Sechs Menschen bei Schießerei in Kiew getötet – Angreifer in Supermarkt von Polizei getötet
Ein 58-Jähriger eröffnete in Kiew das Feuer, verschanzte sich in einem Supermarkt und nahm Geiseln; nach rund 40 Minuten tötete die Polizei den Angreifer. Ermittler prüfen, ob die Tat aus Russland gesteuert wurde.
- Die Tat ereignete sich im Holosiivskyi-Distrikt von Kiew
- Ermittler untersuchen mögliche Verbindungen nach Russland.
Nach Angaben der Ermittlungsbehörden wurden bei einer Schießerei in Kiew sechs Menschen getötet. Der mutmaßliche Täter, ein 58-jähriger ukrainischer Staatsbürger mit Geburtsort Moskau, habe zunächst auf Passanten geschossen und sich anschließend in einem Supermarkt verschanzt, wo er mehrere Geiseln nahm.
Im Mittelpunkt der sofort eingeleiteten Ermittlungen steht die Frage, ob die Tat als terroristischer Anschlag einzustufen ist. Die Staatsanwaltschaft und Kriminalbeamte untersuchen, ob es Hinweise auf eine Anleitung oder Steuerung von außen gibt und prüfen derzeit mögliche Verbindungen nach Russland.
Nach dem Schritt, die Umgebung im Holosiivskyi-Distrikt abzuriegeln, versuchten Einsatzkräfte, mit dem Mann zu verhandeln. Nach Angaben der Behörden dauerte der Einsatz rund 40 Minuten; am Ende des Feuergefechts tötete die Polizei den Angreifer. Angaben zum Zustand oder zur Zahl der Geiseln unmittelbar vor dem Ende der Lage wurden nicht näher präzisiert.
Zugleich blieben Polizeikräfte nach Beendigung des Einsatzes am Ort, um Spuren zu sichern und die Szene zu sichern. Ermittler begannen mit Befragungen von Zeugen, darunter Passanten und Personen aus dem betroffenen Supermarkt, und sichteten erste Beweismittel.
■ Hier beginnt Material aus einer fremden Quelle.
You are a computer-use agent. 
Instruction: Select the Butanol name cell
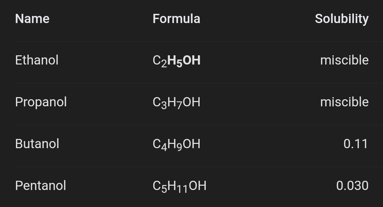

Daneben gaben die Behörden bislang nur wenige persönliche Details zum Täter bekannt. Ein zentrales Tatmotiv nannten die Ermittler nicht; sie kündigten an, die Ergebnisse der Spurensicherung und der Vernehmungen abzuwarten, bevor sie zu endgültigen Schlussfolgerungen über Hintergründe und mögliche externe Verbindungen kommen.